Что до морали: поскольку у нашего крестьянина, с легкой руки Толстого, земля божья, то и колхозный шифер божий, и пустующая дачка, и зоотехниковы дрова; строительный рабочий свободно украдет килограмм гвоздей, но ни за что не вытащит у попутчика кошелек; участковому врачу гвозди без надобности, однако он не прочь содрать с пациента неправедный гонорар; учитель математики предпочтет питаться школьным мелом, нежели напомнит о трехрублевом долге соседу по этажу.
Что до иерархии ценностей, то тут наблюдается сверхъестественный разнобой: у кого на первом месте интересы своего департамента, будь то хоть угледобывающая отрасль, хоть балет, у иных – первоначальное накопление, у третьих – выпить и закусить.
Что до социальных ориентиров: таковые у нас заменяет вера, а русский человек до того вероспособен, даже веролюбив, и даже он большой выдумщик на этот конкретный счет, что вера в прибавочную стоимость или неопознанные летающие объекты, в свою очередь, с лихвой заменяет ему витамин С, профессию и семью.
Наконец, тип лица: что бы там ни говорили, а русский интеллигент настолько не похож на русского хлебопашца, точно они представители разных рас.

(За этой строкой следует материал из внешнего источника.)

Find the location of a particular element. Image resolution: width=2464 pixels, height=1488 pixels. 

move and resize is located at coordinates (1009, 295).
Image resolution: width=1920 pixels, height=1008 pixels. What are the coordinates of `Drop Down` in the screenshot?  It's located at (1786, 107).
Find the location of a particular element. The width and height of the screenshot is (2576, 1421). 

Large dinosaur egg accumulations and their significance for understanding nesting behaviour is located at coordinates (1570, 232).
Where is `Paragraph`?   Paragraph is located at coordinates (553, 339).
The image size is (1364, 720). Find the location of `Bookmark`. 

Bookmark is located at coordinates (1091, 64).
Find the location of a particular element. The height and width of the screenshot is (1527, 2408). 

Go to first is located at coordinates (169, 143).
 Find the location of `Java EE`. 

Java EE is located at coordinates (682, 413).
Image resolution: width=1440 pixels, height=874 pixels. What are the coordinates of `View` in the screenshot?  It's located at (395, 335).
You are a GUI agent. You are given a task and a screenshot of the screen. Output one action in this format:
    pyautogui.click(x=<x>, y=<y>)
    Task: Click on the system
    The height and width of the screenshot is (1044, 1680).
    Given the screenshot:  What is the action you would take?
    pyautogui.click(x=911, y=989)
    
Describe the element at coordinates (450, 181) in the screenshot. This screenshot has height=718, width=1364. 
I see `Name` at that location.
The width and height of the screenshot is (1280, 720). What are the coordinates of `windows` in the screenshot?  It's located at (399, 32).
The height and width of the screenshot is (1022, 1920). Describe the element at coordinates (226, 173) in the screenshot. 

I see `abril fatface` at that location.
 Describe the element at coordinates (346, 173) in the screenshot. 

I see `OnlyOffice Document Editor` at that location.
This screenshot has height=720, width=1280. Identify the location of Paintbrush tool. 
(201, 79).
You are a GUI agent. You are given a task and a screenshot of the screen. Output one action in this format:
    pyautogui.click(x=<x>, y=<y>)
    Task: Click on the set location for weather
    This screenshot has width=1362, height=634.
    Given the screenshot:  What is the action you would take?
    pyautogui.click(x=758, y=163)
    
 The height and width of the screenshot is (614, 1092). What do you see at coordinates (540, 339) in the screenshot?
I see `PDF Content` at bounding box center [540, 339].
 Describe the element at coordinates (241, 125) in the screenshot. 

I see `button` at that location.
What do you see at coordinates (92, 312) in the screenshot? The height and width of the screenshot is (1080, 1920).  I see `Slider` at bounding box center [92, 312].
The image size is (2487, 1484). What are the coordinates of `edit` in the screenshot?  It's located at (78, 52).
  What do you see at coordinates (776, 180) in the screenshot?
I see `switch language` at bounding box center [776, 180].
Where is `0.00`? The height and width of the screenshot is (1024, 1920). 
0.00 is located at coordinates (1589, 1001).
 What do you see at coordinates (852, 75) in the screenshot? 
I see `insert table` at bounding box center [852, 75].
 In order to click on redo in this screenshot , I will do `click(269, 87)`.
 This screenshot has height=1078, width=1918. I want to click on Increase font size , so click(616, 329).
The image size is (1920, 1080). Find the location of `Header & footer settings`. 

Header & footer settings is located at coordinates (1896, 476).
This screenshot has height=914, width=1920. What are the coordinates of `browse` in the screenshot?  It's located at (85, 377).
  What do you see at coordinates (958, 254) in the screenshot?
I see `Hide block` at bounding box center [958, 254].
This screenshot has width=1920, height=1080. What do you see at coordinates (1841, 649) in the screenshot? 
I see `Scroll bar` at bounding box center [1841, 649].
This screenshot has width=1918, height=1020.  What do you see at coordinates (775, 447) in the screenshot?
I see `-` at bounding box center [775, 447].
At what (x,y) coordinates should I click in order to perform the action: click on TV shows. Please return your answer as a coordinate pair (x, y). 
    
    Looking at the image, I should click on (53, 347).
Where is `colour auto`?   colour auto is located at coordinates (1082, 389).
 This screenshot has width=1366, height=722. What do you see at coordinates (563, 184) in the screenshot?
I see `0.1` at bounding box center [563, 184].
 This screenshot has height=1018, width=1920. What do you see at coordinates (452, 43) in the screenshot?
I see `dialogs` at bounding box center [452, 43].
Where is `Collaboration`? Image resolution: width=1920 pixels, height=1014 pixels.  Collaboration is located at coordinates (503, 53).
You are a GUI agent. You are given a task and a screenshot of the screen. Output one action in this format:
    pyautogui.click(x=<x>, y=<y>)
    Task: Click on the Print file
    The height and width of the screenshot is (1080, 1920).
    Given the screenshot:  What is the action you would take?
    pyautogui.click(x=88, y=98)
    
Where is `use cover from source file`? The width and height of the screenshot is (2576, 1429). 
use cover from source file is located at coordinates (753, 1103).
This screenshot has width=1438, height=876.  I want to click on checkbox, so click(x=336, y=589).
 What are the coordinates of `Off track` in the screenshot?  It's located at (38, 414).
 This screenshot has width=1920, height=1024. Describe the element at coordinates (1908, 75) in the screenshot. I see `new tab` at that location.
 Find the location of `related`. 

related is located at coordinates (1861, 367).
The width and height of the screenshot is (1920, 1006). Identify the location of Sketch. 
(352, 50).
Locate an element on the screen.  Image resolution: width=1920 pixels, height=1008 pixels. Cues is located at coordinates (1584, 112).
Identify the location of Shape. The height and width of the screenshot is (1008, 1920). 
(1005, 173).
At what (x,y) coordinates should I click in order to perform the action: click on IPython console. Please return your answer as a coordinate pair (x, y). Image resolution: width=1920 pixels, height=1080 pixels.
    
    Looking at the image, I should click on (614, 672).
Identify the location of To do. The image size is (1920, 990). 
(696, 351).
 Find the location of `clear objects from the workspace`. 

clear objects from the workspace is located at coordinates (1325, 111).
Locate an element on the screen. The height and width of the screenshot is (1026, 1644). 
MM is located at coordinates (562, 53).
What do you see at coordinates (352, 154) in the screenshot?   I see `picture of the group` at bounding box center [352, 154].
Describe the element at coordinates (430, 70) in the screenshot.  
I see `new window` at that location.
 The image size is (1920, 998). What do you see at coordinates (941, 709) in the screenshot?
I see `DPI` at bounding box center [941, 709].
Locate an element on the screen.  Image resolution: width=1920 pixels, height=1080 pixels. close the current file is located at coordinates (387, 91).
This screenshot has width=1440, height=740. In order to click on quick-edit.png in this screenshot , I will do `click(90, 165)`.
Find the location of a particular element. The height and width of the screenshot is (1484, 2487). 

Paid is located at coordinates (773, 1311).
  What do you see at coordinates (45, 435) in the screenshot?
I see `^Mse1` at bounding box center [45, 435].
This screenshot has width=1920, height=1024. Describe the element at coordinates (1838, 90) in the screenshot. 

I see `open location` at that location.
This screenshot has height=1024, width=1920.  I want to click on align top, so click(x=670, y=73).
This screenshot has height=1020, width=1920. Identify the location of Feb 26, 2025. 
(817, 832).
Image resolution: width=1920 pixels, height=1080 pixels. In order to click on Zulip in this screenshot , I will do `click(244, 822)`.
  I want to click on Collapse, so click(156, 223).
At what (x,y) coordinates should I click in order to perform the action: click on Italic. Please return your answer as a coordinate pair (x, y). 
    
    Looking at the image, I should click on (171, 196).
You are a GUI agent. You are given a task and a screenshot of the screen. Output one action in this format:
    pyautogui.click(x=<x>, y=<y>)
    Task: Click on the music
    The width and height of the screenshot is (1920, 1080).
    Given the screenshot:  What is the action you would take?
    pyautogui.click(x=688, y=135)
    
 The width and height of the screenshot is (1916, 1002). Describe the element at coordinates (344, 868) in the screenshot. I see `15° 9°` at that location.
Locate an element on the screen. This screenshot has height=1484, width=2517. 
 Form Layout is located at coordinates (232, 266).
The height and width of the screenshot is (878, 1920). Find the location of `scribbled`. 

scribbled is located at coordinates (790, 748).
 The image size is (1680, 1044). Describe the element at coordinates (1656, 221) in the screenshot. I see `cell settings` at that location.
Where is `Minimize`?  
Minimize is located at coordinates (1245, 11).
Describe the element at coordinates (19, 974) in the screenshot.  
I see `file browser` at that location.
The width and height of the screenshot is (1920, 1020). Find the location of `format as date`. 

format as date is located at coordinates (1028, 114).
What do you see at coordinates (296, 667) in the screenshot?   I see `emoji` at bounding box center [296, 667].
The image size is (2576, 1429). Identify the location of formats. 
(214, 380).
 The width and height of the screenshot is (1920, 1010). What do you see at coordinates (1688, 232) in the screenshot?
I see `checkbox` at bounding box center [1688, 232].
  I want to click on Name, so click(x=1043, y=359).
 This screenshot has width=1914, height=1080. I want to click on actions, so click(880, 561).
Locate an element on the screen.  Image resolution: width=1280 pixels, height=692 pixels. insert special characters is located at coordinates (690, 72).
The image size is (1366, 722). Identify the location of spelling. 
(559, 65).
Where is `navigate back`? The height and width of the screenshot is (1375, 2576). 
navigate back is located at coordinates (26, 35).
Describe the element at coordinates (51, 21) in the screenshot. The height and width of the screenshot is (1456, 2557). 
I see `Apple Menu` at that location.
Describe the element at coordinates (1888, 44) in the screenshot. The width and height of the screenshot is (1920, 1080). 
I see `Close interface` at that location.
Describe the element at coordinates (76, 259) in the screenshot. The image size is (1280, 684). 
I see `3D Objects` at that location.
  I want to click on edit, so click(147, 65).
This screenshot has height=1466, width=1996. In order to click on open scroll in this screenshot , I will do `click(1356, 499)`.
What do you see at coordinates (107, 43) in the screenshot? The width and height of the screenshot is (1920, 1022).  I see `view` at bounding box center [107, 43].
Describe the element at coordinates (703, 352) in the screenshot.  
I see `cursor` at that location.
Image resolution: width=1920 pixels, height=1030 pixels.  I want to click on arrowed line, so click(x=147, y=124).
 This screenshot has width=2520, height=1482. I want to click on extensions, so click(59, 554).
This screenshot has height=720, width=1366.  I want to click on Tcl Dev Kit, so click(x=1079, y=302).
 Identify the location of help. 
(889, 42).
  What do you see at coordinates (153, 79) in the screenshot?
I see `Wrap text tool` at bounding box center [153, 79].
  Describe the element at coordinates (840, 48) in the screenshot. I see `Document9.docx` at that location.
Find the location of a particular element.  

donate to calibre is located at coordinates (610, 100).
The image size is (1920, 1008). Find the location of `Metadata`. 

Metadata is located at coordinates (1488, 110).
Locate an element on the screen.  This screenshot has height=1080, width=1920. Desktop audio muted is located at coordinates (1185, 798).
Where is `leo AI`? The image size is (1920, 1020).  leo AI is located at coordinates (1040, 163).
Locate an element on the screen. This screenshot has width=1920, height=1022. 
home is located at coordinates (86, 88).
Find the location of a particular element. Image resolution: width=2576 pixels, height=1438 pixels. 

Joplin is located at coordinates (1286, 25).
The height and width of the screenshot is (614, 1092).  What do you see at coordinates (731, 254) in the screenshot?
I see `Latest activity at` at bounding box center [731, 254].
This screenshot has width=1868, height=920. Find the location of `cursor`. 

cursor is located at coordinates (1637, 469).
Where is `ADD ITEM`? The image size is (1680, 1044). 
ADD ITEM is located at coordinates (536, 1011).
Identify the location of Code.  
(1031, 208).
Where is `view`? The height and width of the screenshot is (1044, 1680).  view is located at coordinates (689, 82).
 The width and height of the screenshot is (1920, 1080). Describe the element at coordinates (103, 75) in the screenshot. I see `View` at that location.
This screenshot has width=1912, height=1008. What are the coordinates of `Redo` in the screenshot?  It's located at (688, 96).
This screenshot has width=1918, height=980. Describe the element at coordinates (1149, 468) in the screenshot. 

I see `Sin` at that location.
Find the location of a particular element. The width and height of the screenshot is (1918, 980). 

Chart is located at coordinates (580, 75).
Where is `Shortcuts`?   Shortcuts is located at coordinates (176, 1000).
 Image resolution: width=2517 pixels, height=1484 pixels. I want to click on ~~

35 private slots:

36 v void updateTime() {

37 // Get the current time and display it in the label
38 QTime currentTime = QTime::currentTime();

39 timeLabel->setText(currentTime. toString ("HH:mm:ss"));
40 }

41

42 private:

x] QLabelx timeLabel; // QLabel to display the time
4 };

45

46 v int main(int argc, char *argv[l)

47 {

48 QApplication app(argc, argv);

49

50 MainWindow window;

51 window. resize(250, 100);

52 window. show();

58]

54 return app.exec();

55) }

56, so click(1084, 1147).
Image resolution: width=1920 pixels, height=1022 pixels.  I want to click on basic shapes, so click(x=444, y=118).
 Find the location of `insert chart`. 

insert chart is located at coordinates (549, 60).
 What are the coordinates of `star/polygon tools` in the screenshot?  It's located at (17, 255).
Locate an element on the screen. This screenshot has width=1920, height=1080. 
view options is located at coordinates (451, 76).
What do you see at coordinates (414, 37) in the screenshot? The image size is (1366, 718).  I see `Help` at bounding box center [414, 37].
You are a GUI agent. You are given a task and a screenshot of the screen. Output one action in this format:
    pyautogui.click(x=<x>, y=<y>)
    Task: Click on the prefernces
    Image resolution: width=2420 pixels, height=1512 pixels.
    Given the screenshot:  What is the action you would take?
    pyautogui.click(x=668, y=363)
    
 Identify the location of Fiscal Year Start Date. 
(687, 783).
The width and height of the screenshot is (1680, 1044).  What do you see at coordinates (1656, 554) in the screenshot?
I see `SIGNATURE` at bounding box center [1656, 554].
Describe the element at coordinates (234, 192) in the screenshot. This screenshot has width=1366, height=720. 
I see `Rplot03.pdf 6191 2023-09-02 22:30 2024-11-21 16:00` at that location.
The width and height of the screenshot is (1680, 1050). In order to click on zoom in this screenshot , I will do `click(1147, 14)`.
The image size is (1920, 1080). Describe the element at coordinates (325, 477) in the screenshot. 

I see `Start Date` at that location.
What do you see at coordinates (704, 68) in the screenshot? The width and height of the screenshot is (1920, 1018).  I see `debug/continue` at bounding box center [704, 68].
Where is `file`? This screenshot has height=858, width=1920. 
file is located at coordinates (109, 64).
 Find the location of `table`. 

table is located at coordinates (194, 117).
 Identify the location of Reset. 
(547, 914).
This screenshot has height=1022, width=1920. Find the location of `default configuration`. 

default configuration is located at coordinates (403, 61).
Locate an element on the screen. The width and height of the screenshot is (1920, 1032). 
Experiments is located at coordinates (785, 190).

Правда, Достоевский синтезировал еще одно качество нашего соотечественника, которое он считал первым из общенациональных, именно «всемирную отзывчивость», способность посочувствовать всем и понять всех, от француза до лопаря. Главным образом Федор Михайлович основывался на том, что французу Пушкина не постичь, а нам только то и непонятно во всей французской литературе, за что они казнили Андре Шенье. Пожалуй, что и так: русский человек действительно способен самым искренним образом пожалеть голодающих эфиопов, даром что у него самого печь не топлена и он полгода зарплату не получал, да уж больно кусается цена этой самой «всемирной отзывчивости» – у него потому и нестроение в хозяйстве, что его сильно занимает голодающий эфиоп. К тому же французу только оттого не понятны наша философия и литература, что у нас свободный порядок слов.
Но тогда что означают «народная правда», «народная сила», «народное назначение»? А ничего они не означают, даже в диапазоне от литературы до гадания на бобах. Разве что эти понятия содержательны в сословно-профессиональном смысле, ибо «народная правда» интеллигента прежде всего включает в себя гласность, чернорабочего – прочный паек, селянина – выпить и закусить. Разве что Достоевский иное имел в виду, оперируя такой трансцендентальной категорией, как народ, именно народ православный, объединенный не столько языком, сколько Христовой верой, – отсюда и его «правда», и «сила», и «назначение», которые в прочих редакциях не понять. Тогда по крайней мере все встает на свои места: не надо никакого просвещения, а достаточно истины от Христа, которая заменяет рессорные экипажи, химию и асфальт, «всемирная отзывчивость» нашего хлебопашца заключается в том, что ему смешно, когда моются каждый день, «правда» – в псалтири, «сила» – в соборности, она же коллективизм, «назначение» – в аннексии Константинополя, а интеллигент, «столь возвышающийся и до сих пор над народом в гордости своего европеизма», – инородец и негодяй. Тут не то чтобы без критики чистого разума, без страдательного наклонения не обойтись: если б Достоевский прожил дольше да дотянул бы до великого Октября, каково бы ему показался народ-богоносец, который легко, то есть при первой же возможности, расплевался с истиной от Христа.